Tax Tips are provided by
Wood, Johnson, Heath, P.C.
8200 North Mopac, Suite 110, Austin, Texas 78759
Tel: 512-343-8075 - E-mail: info@wjh-cpa.com - Web: www.wjh-cpa.com
Certified Public Accountants, Financial Advisors, Management Consultants, Outsourced Service Provider

NOTE: The information in these tips is not intended to constitute legal, accounting, tax, investment, consulting, or other professional advice or services. For specific information that applies to your circumstances you should consult a qualified professional advisor.

July 2009
2009 Second Quarter Federal Tax Developments

The first three months of 2009 have seen a flood of new federal tax developments. We'd like to highlight some of the more important federal tax developments for you. As always, please give our office a call or send us an e-mail if you have any questions about these developments.

Highlights

2009 Recovery Act. In February, Congress passed a nearly $800 billion economic stimulus package with significant tax incentives for individuals and businesses. Many of the incentives are temporary so taxpayers need to be proactive this year not to miss them. The Economic Recovery and Reinvestment Act of 2009 (2009 Recovery Act) gives individuals an extended and enhanced first-time homebuyer tax credit, a new Making Work Pay credit, a new vehicle sales and excise tax deduction, improved energy efficiency tax breaks, and more. The 2009 Recovery Act gives businesses extended bonus depreciation and Code Sec. 179 expensing, many expanded energy tax incentives and an expanded net operating loss carryback for small businesses. Since President Obama signed the 2009 Recovery Act into law on February 17, the IRS has issued guidance on many of the tax incentives. We'll discuss these later in more detail.

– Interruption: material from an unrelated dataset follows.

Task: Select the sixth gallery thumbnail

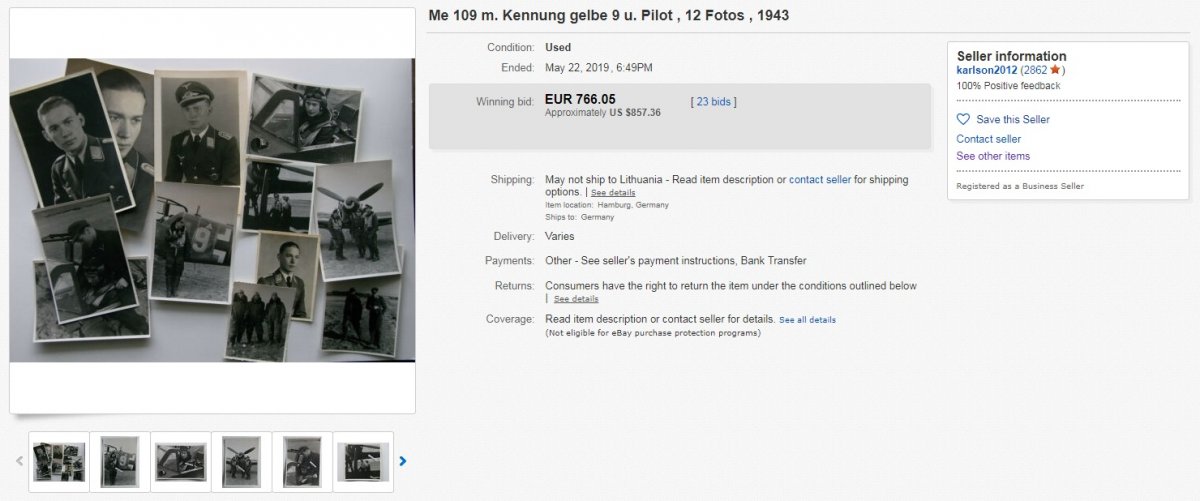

Making Work Pay credit. Effective April 1, 2009, employers have started withholding at reduced rates to reflect the Making Work Pay credit. The credit is automatic and many individuals will see an immediate increase in their take home pay. However, married couples whose combined incomes place them in a higher tax bracket and individuals with more than one job may want to submit a revised Form W-4 to their employers to ensure that enough withholding is held. Our office can help you determine if you should submit a revised Form W-4 to your employer.

Economic Recovery Payments. The 2009 Recovery Act authorizes one-time payments of $250 to individuals receiving Social Security benefits, disabled veterans and others on fixed incomes. The Social Security Administration, which will be sending the bulk of the one-time payments, has announced it will start making the one-time payments by mail and direct deposit in May 2009.

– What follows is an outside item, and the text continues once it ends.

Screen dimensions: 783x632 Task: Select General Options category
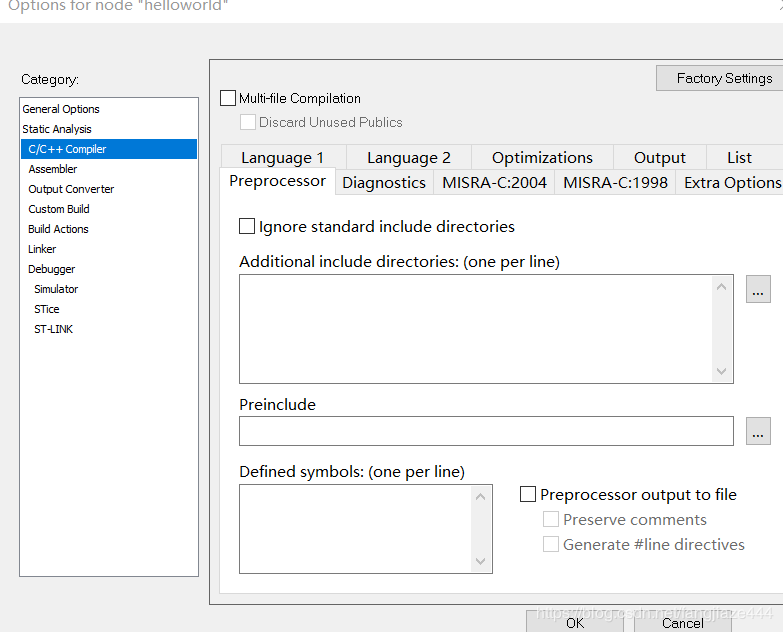coord(61,109)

Help for Taxpayers. IRS Commissioner Douglas Shulman announced in January that the agency will be sensitive to taxpayers stung by the recession. The IRS will consider suspending collection actions, granting short-term extensions of time to pay, allowing taxpayers to miss a payment under an installment agreement, and revisiting offers-in-compromise to help distressed taxpayers. The IRS chief has also said that help will only be given to taxpayers who ask and taxpayers must have a history of compliance.

Net Operating Losses. The 2009 Recovery Act allows an eligible small business to carry back its 2008 net operating loss (NOL) for three, four or five years. For fiscal year taxpayers, this applies to the NOL for the tax year either beginning or ending in 2008. To qualify for the new carryback provision, a small business must have no greater than an average of $15 million in gross receipts over a three-year period ending with the tax year of the NOL. The IRS issued guidance on the new carryback in March and reminded taxpayers about some special elections to take advantage of the new provision.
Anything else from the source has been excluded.